15. A LA MÊME.

Freyberg, ce 12 (mars 1760).



Madame,

La lettre de Votre Altesse m'est parvenue en toute sûreté, et je crois qu'actuellement elle doit tenir ma réponse. Je suis confus de celle<205> que je viens de recevoir. Quelque envie que j'aie d'être digne de la bonne opinion, madame, que vous avez de moi, je m'en sens encore bien éloigné. Mais c'est un aiguillon de plus, qui doit augmenter mes efforts pour mériter votre approbation. J'avoue que la bonté de ma cause ne me rassure pas contre les coups du sort. La plupart des fastes de l'antiquité sont remplis d'histoires d'usurpateurs. On voit partout le crime heureux triompher insolemment de l'innocence; ce qui renverse les empires est l'ouvrage d'un moment, et il ne faut quelquefois, pour qu'ils tombent, qu'une tête mal organisée se dérange dans un instant décisif. Je pourrais ajouter à tout ceci que, en réfléchissant sur les lois primitives du monde, on s'aperçoit qu'un de ces premiers principes est le changement; de là toutes ces révolutions, ces prospérités, ces infortunes et ces différents jeux du hasard qui ramènent sans cesse des scènes nouvelles. Peut-être que le période fatal à la Prusse est arrivé; peut-être verra-t-on une nouvelle monarchie despotique des Césars. Je n'en sais rien. Tout cela est possible; mais je réponds que l'on n'en viendra là qu'après avoir répandu des flots de sang, et que certainement je ne serai pas le spectateur des fers de ma patrie et de l'indigne esclavage des Allemands. Voilà, madame, ma résolution ferme, constante, inviolable. Les intérêts dont il s'agit sont si grands, si nobles, qu'ils animeraient un automate. L'amour de la liberté et la haine de toute tyrannie est si naturelle aux hommes, que, à moins d'être des indignes, ils sacrifient volontiers leur vie pour cette liberté. L'avenir nous est caché par un voile impénétrable. La fortune, si changeante, déserte souvent d'un parti à l'autre; peut-être m'arrivera-t-il, cette campagne, autant de bonheur que j'ai éprouvé d'adversités pendant la dernière. La bataille de Denain205-a rétablit la France des grandes pertes qu'elle avait faites pendant dix années consécutives d'infortune. Je vois les dangers qui<206> m'environnent; ils ne me découragent pas, et, en me proposant d'agir avec toute la fermeté possible, je m'abandonne au torrent des événements, qui m'entraîne malgré moi.

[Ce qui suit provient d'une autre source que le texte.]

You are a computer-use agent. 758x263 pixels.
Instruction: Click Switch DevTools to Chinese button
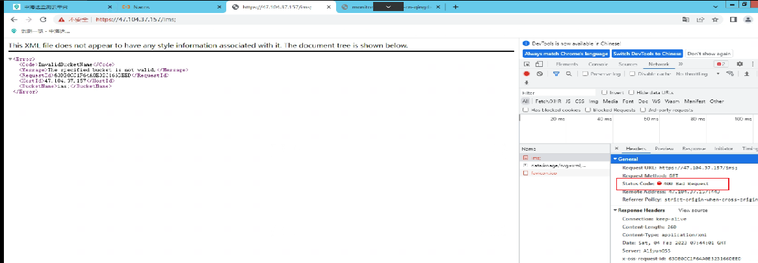point(647,53)
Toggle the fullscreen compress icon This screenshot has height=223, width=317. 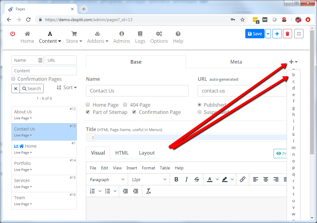click(299, 34)
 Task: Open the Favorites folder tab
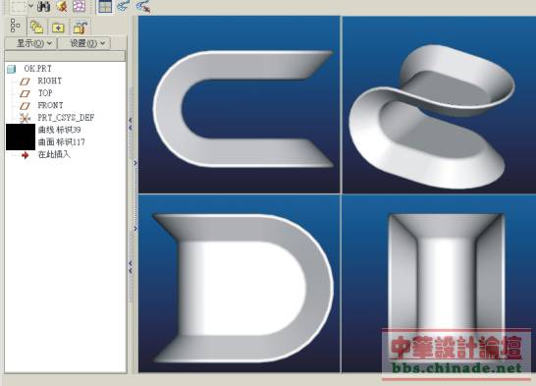pos(58,28)
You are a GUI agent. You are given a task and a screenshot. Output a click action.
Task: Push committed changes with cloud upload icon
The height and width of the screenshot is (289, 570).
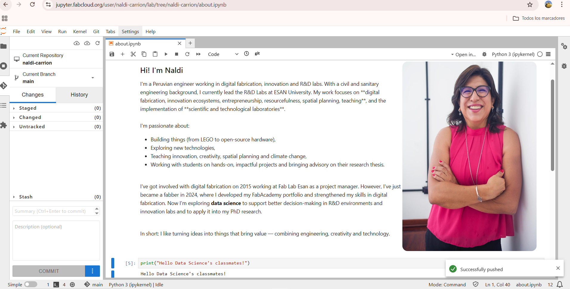(87, 43)
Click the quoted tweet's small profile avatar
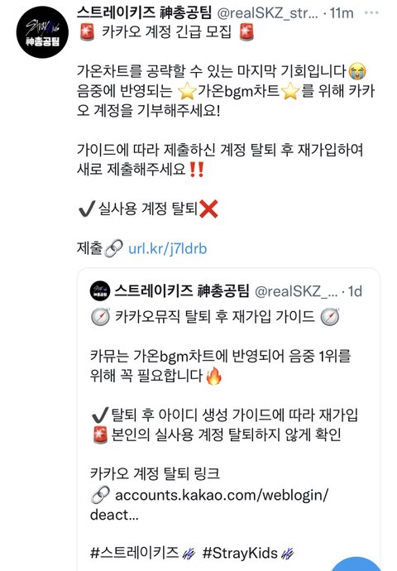This screenshot has height=571, width=397. pos(100,290)
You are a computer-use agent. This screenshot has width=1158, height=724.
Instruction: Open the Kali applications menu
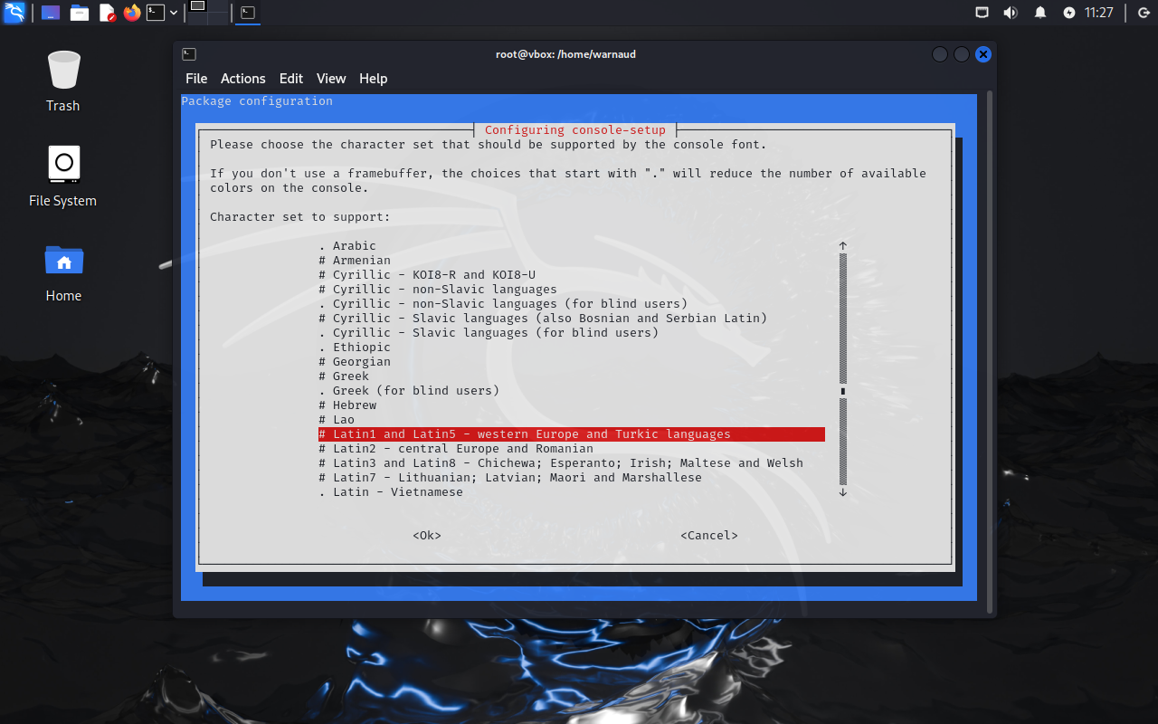14,13
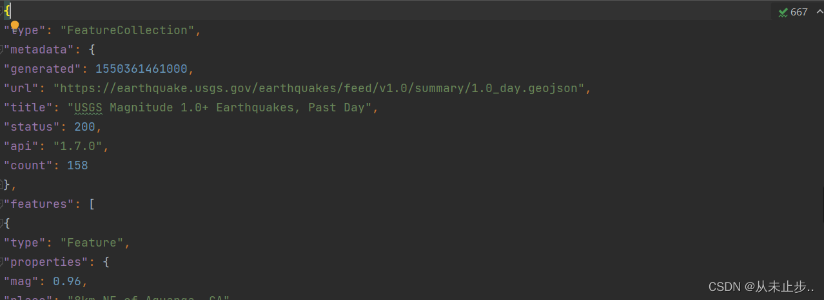
Task: Fold the "properties" object block
Action: pos(2,262)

Je vois, madame, que vous n'espérez guère en la paix. Vous croyez que des personnes intéressées au nouveau système de la France s'y opposeront. Je dois cependant vous dire que le mal-être du royaume, étant parvenu à son comble, occasionne un cri général de la nation pour la paix, auquel ni ministre ni favori ne résiste longtemps; surtout une raison victorieuse, qui doit inspirer des idées pacifiques, c'est l'épuisement des finances. Cela est certain, et vous pouvez être persuadée que les fonds pour la campagne prochaine ne sont pas trouvés, et que bien s'en faut que les Français soient en état de faire, cette année, de grands efforts. Ce sont là les premiers arguments pour ces politiques durs, arrogants et inhumains. Je suis de même certainement persuadé que M. de Serbelloni se trompe dans ce qu'il a débité au sujet de l'Espagne. J'ai reçu hier une lettre de mylord Marischal, de Madrid, qui me marque que le roi d'Espagne était tout au plus mal disposé pour la maison d'Autriche, qu'il travaillait à la paix, et que j'y trouverais mon compte. On ne paye guère des subsides pour l'entretien de trente mille hommes. L'Espagne peut avoir donné quelques secours au roi de Pologne, mais assurément ils ne seront pas considérables, et M. Serbelloni a trouvé à propos de faire cette fanfaronnade pour inspirer du courage à ses cercles.

Voilà, madame, une lettre qui n'a point de fin. Je suis honteux de mon bavardage et de toutes les misères que je vous mande. J'ai suivi mon plaisir, et je n'ai pas pensé au vôtre. J'ai cru faire conversation avec vous, et cette illusion flatteuse m'a fait abuser de votre temps et de votre patience. Enfin, madame, vous me gâtez tout à fait. Je deviens importun, fâcheux, à charge à mes amis et insupportable à tout le monde. Si vous avez fait le mal, c'est à vous à le guérir; je prendrai en témoignage de vos bontés les corrections et<207> les réprimandes qu'il vous plaira de me donner; elles ne feront qu'ajouter à la haute estime et à l'admiration avec laquelle je suis,



Madame,

de Votre Altesse
le fidèle cousin et serviteur,
Federic.


205-a Gagnée par le maréchal de Villars le 24 juillet 1712. Voyez t. I, p. 140.